Source: National Institute of Population and Social Security Research

This unprecedentedly rapid demographic change will have far-reaching implications for public finances, the pension and healthcare systems, and voting patterns. It is also expected to affect the current system of land ownership, as revealed by the gaping lapses in ownership records that seriously thwarted reconstruction efforts in the wake of the Great East Japan Earthquake of March 2011.

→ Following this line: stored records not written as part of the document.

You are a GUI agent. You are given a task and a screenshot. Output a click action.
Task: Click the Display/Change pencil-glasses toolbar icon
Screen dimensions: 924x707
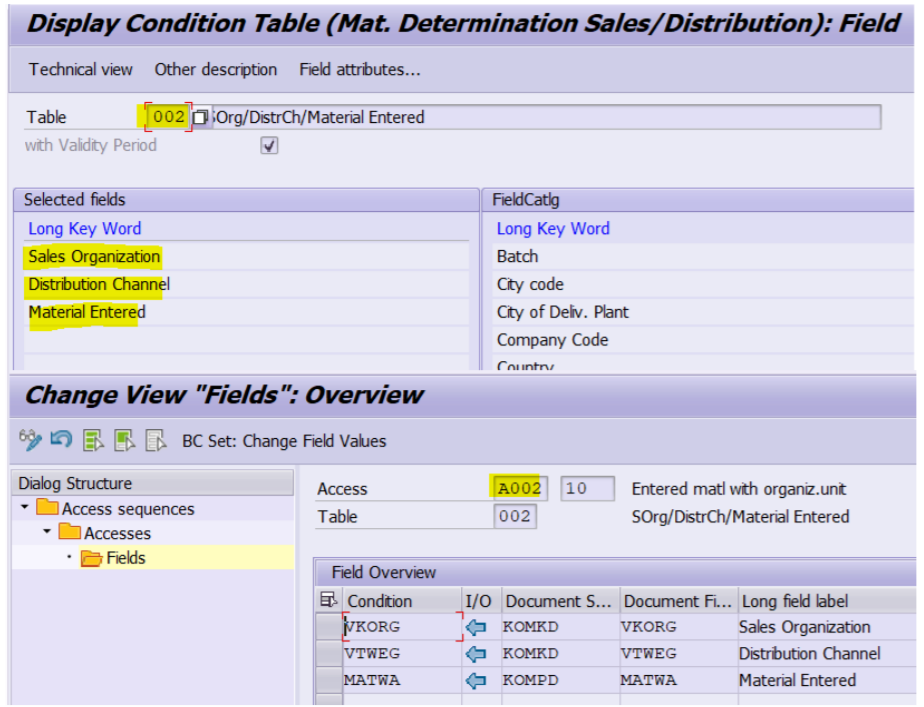point(30,440)
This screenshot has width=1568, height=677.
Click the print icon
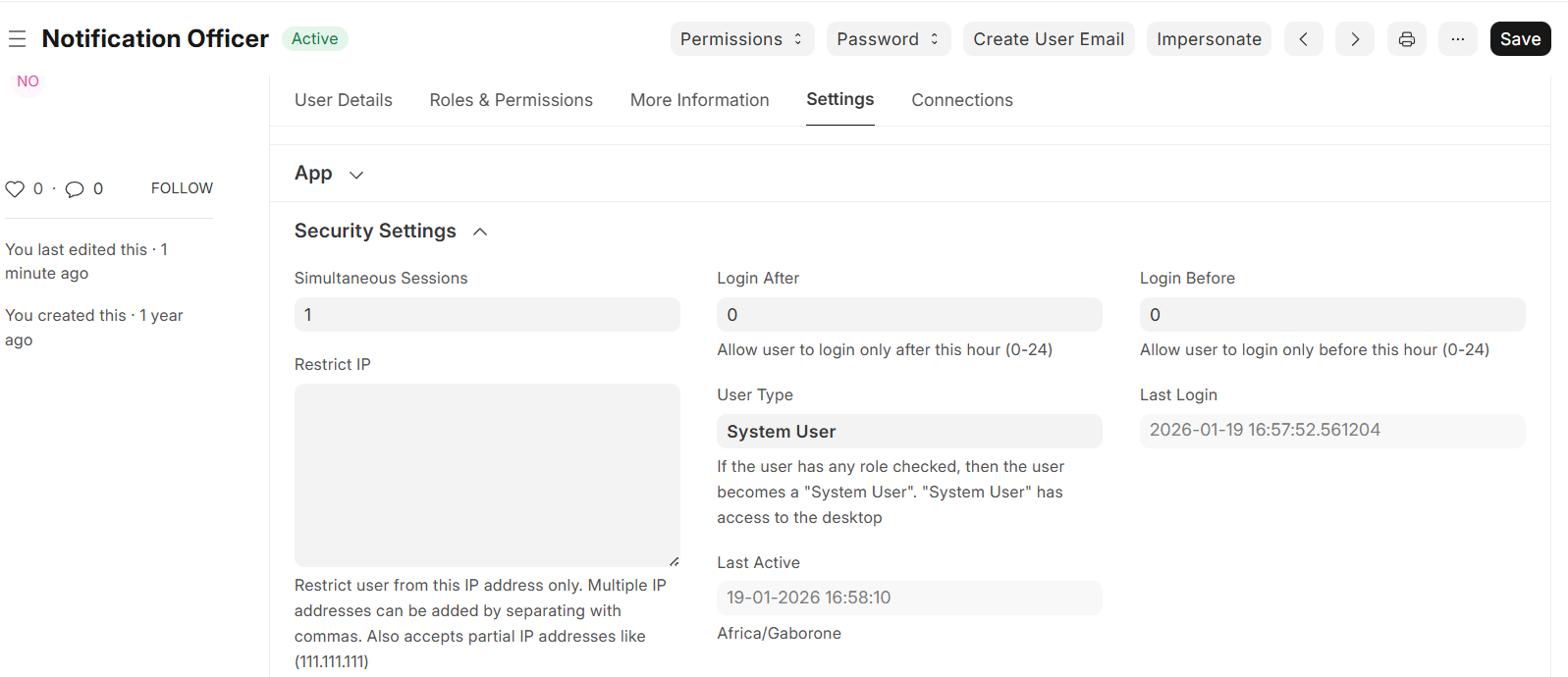click(1406, 39)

Recovery from the earthquake and tsunami was significantly delayed in some areas due to a lack of land-ownership and cadastral data. Local authorities were unable to purchase the land needed to rebuild communities on higher ground because they could not identify the owners. This is a direct consequence of Japan’s land registration system, under which the registration of land titles is not mandatory. In other words, if the registered owner dies, and the survivors never bother to transfer the title, the local records will continue to list the deceased person as the owner. If this continues for several generations, the number of direct descendants or other relations legally eligible to inherit the property can multiply geometrically.

In many rural areas, the price of land is so low that the cost of registering and maintaining the title is higher than what one would receive by selling the property. In outlying regions, therefore, there is no financial incentive to claim the land; it is cheaper to keep a deceased person’s name registered as the owner.

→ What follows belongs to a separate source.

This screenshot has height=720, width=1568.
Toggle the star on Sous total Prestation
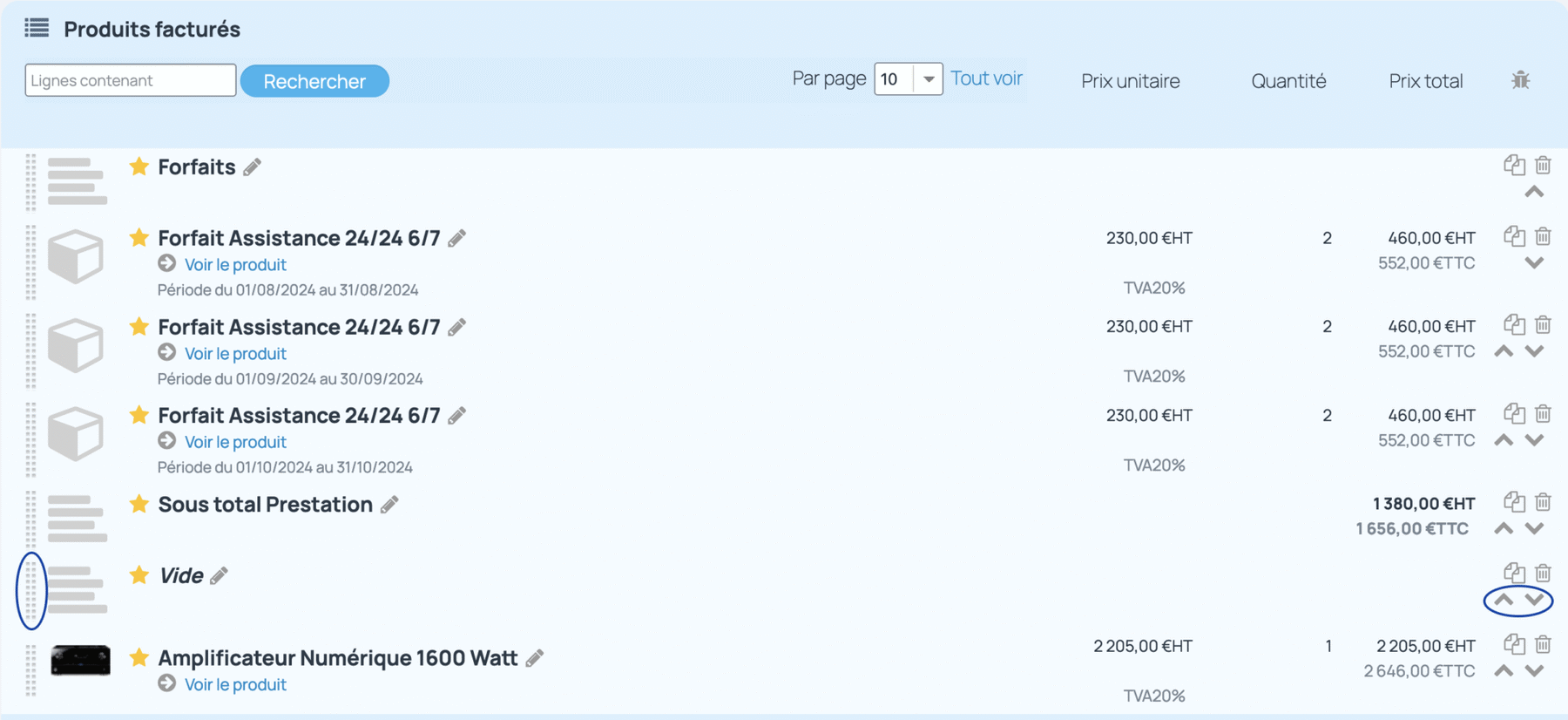[x=139, y=503]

Interestingly, now that the myth of ever-rising land values in Japan has been shattered, this trend has begun to appear in more developed areas as well. This has hindered attempts to introduce large-scale farming by aggregating agricultural land, address the growing problem of abandoned homes, and advance reconstruction and public works projects, since approval from landowners cannot be obtained.

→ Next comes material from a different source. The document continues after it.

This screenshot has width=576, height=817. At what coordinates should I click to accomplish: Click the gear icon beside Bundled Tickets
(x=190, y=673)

Broad Recognition of the Problem

To gain a quantitative understanding of the problem, in fiscal 2015 the Tokyo Foundation conducted a questionnaire survey targeting Japan’s 1,718 municipalities and the 23 wards of Tokyo; responses were received from 888 local governments.

Asked whether they had ever encountered a problem due to the unknown identity of the landowner, 557 municipalities, or 63% of all respondents, said that they had. The largest difficulty was being unable to collect property taxes (486 municipalities), while other problems included the dangerous dilapidation of vacant houses (253 municipalities) and the deterioration of abandoned farm- or forestland (238 municipalities).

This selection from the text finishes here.